Heavy weekend? The Conservative Party certainly enters Monday looking green around the gills and as if they might at any point have to run from the room and… sign a letter of no confidence in Theresa May’s leadership of the party.
The mood of crisis and panic has many causes. The “get Philip Hammond” show is back on the air – notionally because he called for a “very modest” divergence from the European Union’s rules and the EU-UK status quo after we leave. However, the Times‘ Sam Coates reckons that the real reason is that the Brexiteers are getting their retaliation in early is to ensure they’re ahead of crunch cabinet discussions about the future relationship, and an impact analysis of a drastic Brexit that is expected to be particularly hard on the no deal crowd.
Also causing trouble: the Brexit ultras have got around to reading the small print around the government’s strategy and they are not happy at all. There’s a commonality across all their interventions: a reference back to the PM’s big Brexit speech at Lancaster House. The not-so-coded call: no backsliding, no compromises, no fudges. Only hard Brexits need apply.

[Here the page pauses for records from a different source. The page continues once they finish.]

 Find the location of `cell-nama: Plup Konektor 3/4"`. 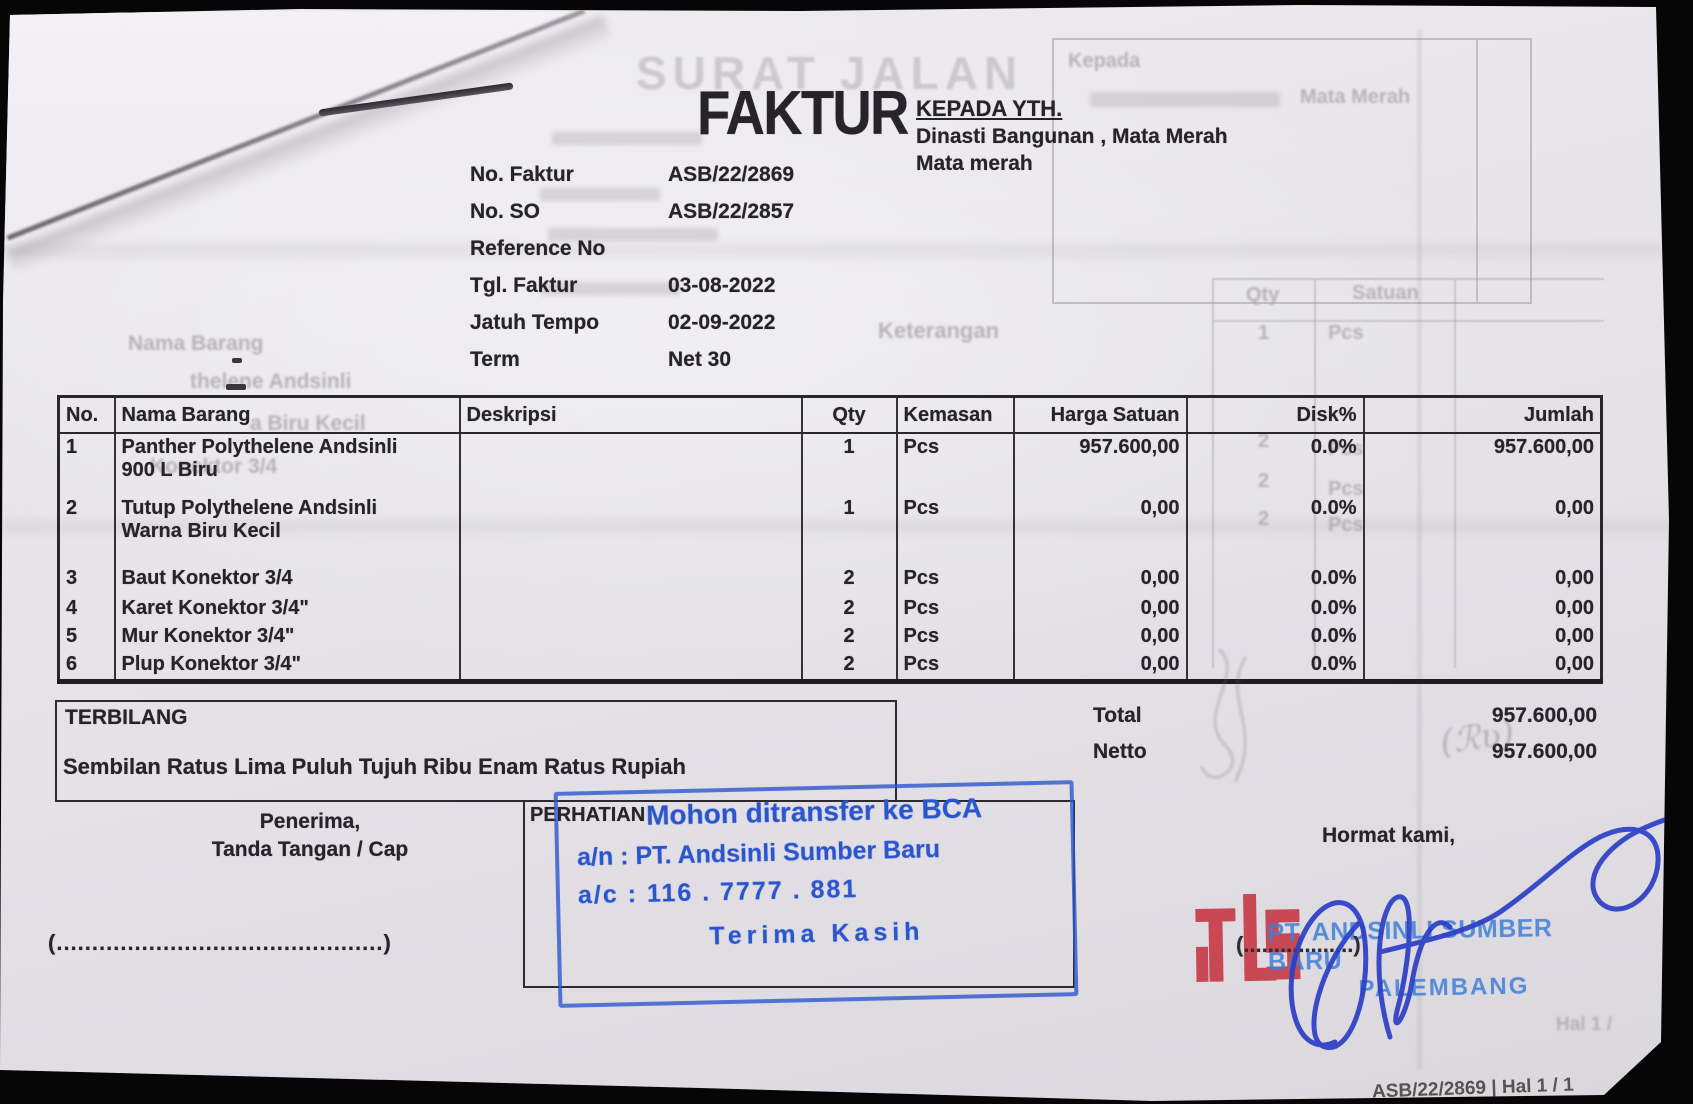

cell-nama: Plup Konektor 3/4" is located at coordinates (287, 666). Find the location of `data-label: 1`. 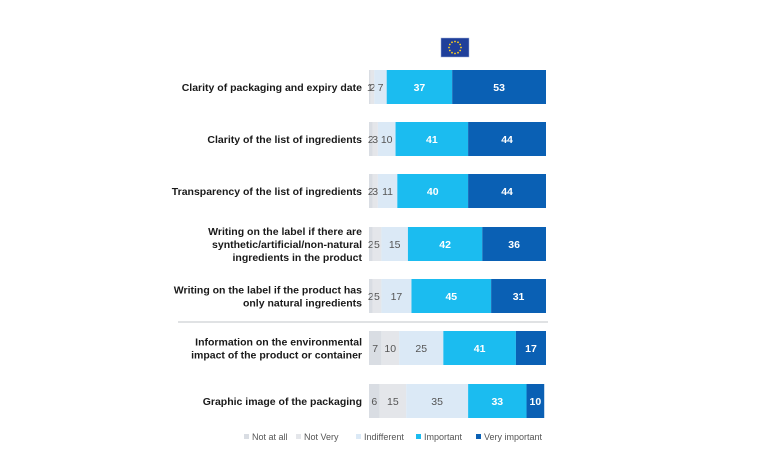

data-label: 1 is located at coordinates (370, 88).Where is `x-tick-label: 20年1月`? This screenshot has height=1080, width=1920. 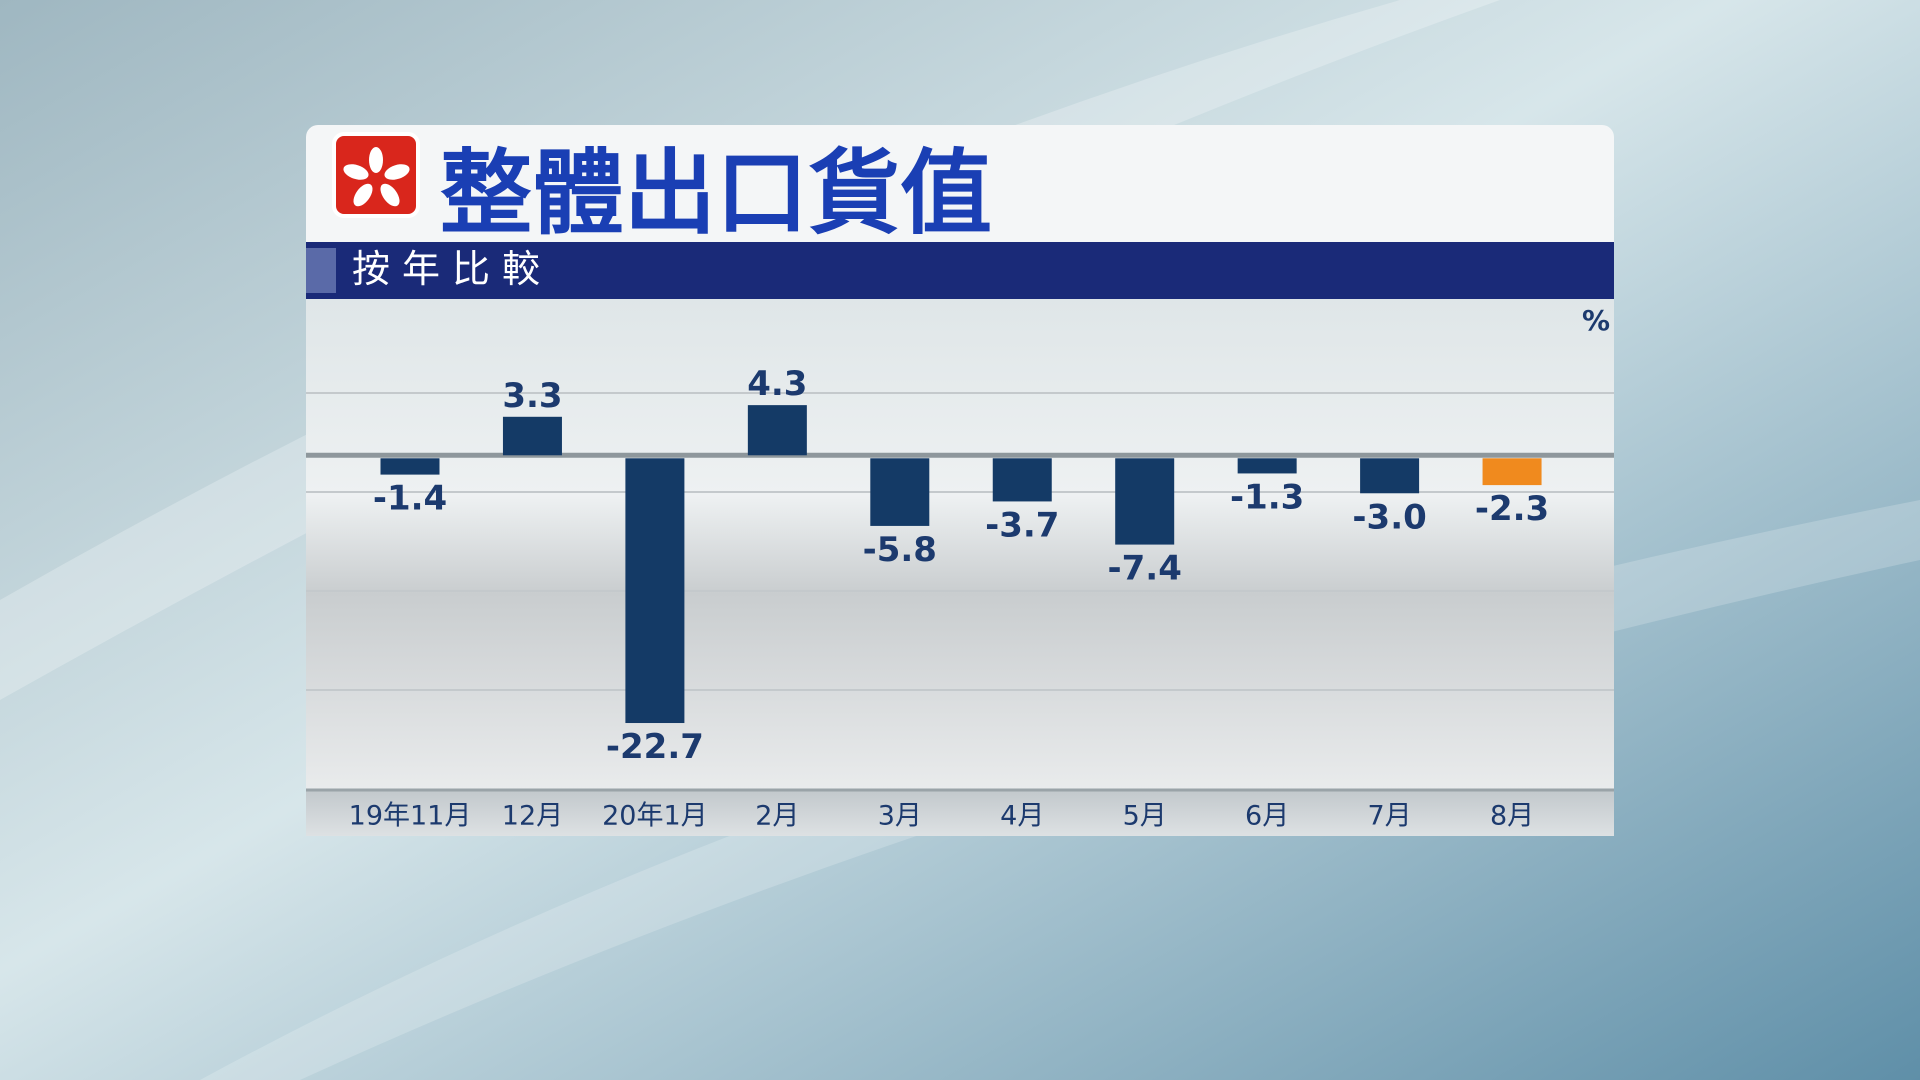 x-tick-label: 20年1月 is located at coordinates (655, 816).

On the centre and left of the party, the centre is increasingly worried about the lack of direction and vision from the government, while the left is angry about Europe and worried about the lack of direction and vision from the leadership.
In fact, the one thing that the Tory party, from Rees-Mogg to Heidi Allen, can unite around is that there is no direction or vision from the leadership. That means two things: it’s not impossible, and perhaps even likely, that at some point this year or even this week, Graham Brady will suddenly announce that the 48-MP tipping point had been reached and that Theresa May is about to face a vote of no confidence in her leadership.
But the good news for May, at least, is that while her MPs are united on a new direction, as long as they are divided as to what that new direction is, her chances of winning that confidence vote are higher than they look.